— Supplied records —
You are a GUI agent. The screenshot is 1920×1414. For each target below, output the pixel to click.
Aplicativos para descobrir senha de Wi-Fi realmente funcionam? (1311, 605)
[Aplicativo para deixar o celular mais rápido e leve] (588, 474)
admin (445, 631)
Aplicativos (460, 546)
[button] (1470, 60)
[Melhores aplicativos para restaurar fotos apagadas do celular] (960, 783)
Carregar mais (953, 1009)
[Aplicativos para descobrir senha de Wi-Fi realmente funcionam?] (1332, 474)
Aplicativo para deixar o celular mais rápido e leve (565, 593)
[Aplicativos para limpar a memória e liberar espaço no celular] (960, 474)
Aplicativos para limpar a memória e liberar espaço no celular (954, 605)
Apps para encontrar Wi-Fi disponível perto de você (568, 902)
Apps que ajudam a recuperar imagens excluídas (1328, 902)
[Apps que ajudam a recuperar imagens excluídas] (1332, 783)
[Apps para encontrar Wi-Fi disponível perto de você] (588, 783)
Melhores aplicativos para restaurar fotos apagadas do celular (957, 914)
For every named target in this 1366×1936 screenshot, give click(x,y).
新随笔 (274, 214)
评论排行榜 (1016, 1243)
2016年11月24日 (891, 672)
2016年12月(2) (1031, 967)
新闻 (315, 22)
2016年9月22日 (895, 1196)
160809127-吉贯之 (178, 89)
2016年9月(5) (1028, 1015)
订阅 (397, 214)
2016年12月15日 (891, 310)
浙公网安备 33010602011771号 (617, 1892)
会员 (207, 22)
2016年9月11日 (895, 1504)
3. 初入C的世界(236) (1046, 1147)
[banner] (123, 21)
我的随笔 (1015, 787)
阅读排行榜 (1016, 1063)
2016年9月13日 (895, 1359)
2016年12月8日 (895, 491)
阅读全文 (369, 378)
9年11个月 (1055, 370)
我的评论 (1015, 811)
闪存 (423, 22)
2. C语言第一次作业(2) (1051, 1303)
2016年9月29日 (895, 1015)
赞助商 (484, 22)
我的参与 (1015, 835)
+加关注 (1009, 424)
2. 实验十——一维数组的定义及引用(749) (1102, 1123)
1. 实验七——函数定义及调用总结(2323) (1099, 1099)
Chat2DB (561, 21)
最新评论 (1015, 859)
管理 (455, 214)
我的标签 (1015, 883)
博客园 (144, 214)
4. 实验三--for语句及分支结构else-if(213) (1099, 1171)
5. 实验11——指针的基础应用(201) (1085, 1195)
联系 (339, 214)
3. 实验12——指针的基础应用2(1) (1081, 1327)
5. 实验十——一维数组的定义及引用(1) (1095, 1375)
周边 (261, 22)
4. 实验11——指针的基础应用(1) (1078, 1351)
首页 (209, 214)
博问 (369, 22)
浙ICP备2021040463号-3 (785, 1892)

— What you should do —
Tally the lines above that contain the word "você", and reply with only the number.

— Written answer —
2